In Saronni non corre il ciclismo antico. Anzi, è il campione contemporaneo,
lontanissimo dal «ciao mamma», esemplare d’uno sport contadino via via evolutosi
dentro la civiltà delle automobili.
Quando vincono i Merckx o i Moser, gli Hinault o i Saronni vuol dire che il ciclismo
non sopravvive a se stesso, ma vive.
Ha meno leggenda che nel passato, ovviando al calo di tensione con la sublimazione
della tecnica. La pedalata d’un Saronni è distillata: non fosse per le perline di sudore
che gli scivolano sulla pelle rasata, parrebbe un calco, una protesi. La gamba senza
fatica, a tutto stile, delle cronometro di Fausto Coppi.
Ci sono regioni in Italia che il ciclismo lo possono amare più intensamente che
altrove. É il caso del Veneto, che resta negli anni vivaio, circuito, velodromo, tappa,
perfino cultura della bicicletta, qui munita di ogni tipo di percorso, l’asfalto piatto, il
dondolio delle colline, il cuore in gola delle interminabili rampe di montagna. Quando
vince uno come Saronni non c’è campanile che tenga: è una vittoria di tutti, negata
soltanto ai meschini. Se lo sport non distribuisce intorno a sé questa dose di unanime
allegria, perché mai dovrebbe essere utile praticarlo?
Il mundial di calcio in Spagna portò, il giorno della finale dell’Italia, 37 milioni di
telespettatori agli schermi della Rai. Uomini politici e commentatori politici
osservarono nel diapason del calcio significati che superavano lo sport nella riscoperta
di un nazionalismo forse ingenuo, ma almeno capace di seppellire per un lungo attimo
le innumerevoli angosce del nostro quotidiano. Lo sprint di Saronni ripercorre quelle
piacevoli sensazioni, anche se non le riproduce, perché il calcio ha tutt’altra capacità
di mobilitazione.
E poi l’aria è oggi troppo tragica intorno a noi perché un bellissimo pomeriggio di
sport riesca a inalberare le bandiere.
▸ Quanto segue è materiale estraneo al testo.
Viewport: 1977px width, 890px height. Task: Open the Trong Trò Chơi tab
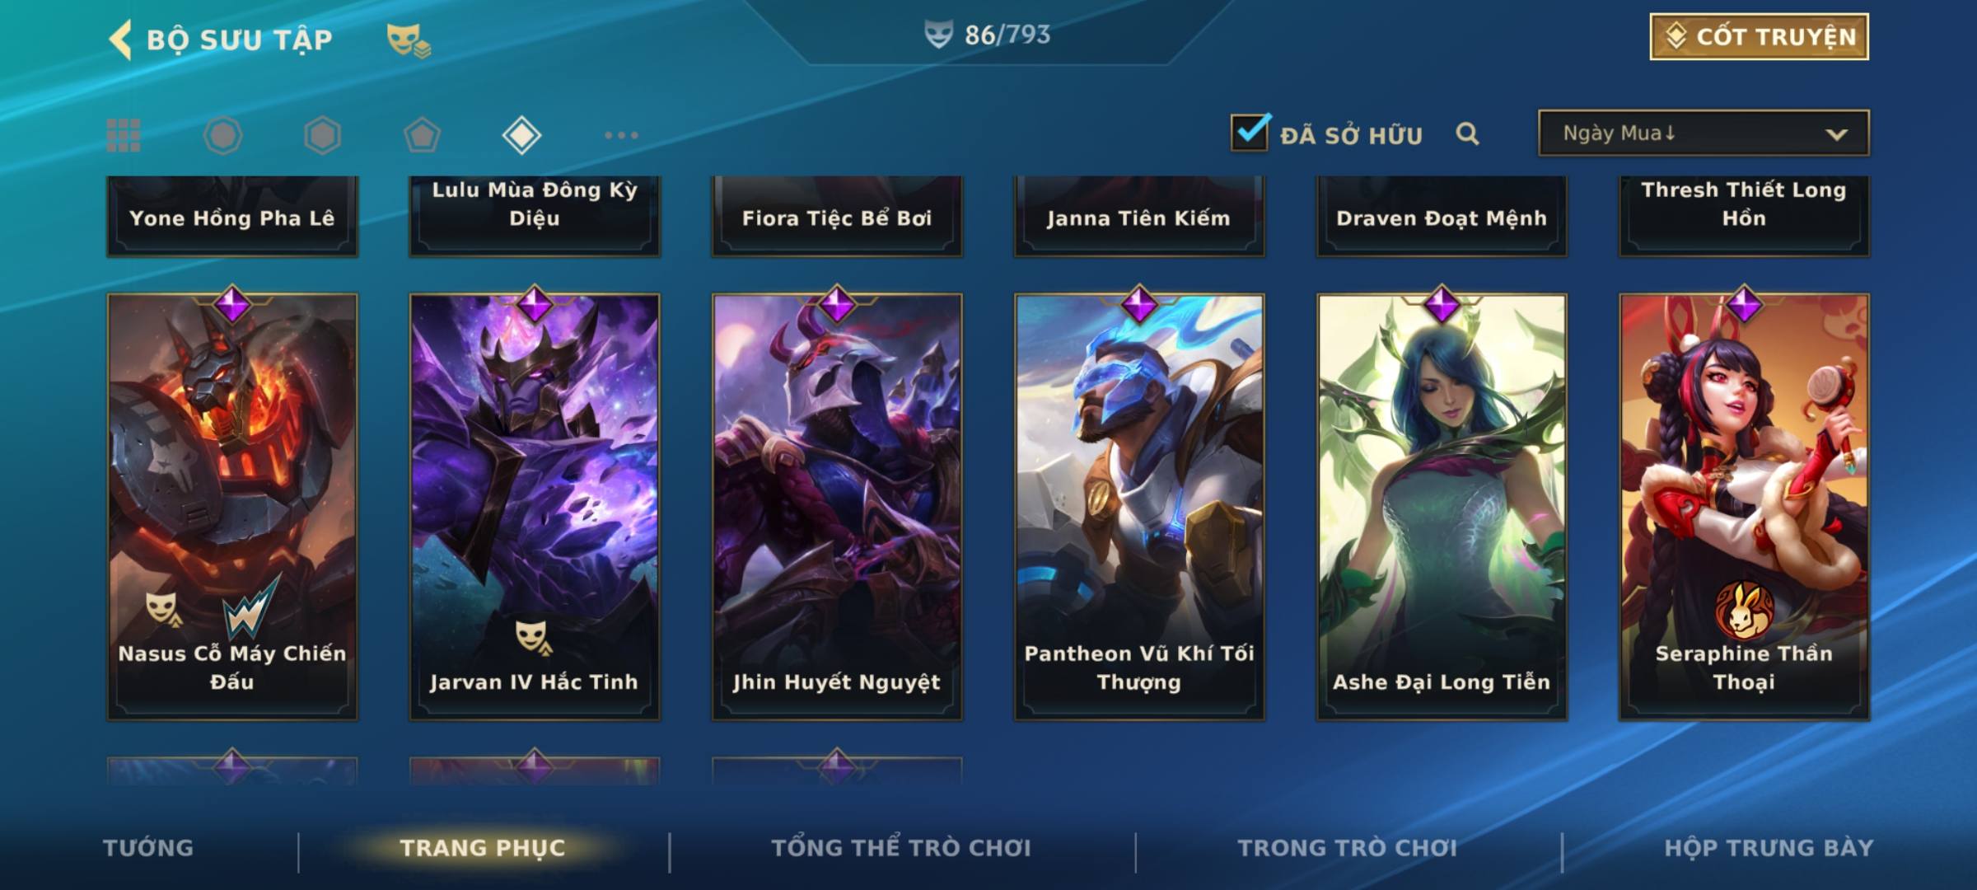1348,848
Ieri, sui campi di calcio della Coppa Italia si
poteva supporre che l’industria dell’evasione avrebbe dedicato almeno un mezzo
minuto di memoria e di riflessione sull’assassinio di Palermo, abituando la gente a
sentirsi sempre nel circuito della vita, fuori di ogni smemoratezza. Ma il calcio vive
ahimè dentro la sua puerile, devota, imbecille autonomia.
Questo è il Paese dello sdegno rituale o privato, Le «pause di riflessione» possono
riguardare i miliardi di un gasdotto, non certamente disturbare, nemmeno con un
mezzo minuto di raccoglimento, il calcio di massa. In fondo a Palermo non è successo
niente; soltanto un carabiniere in più morto ammazzato.
La Coppa Italia ha ben altro a cui pensare.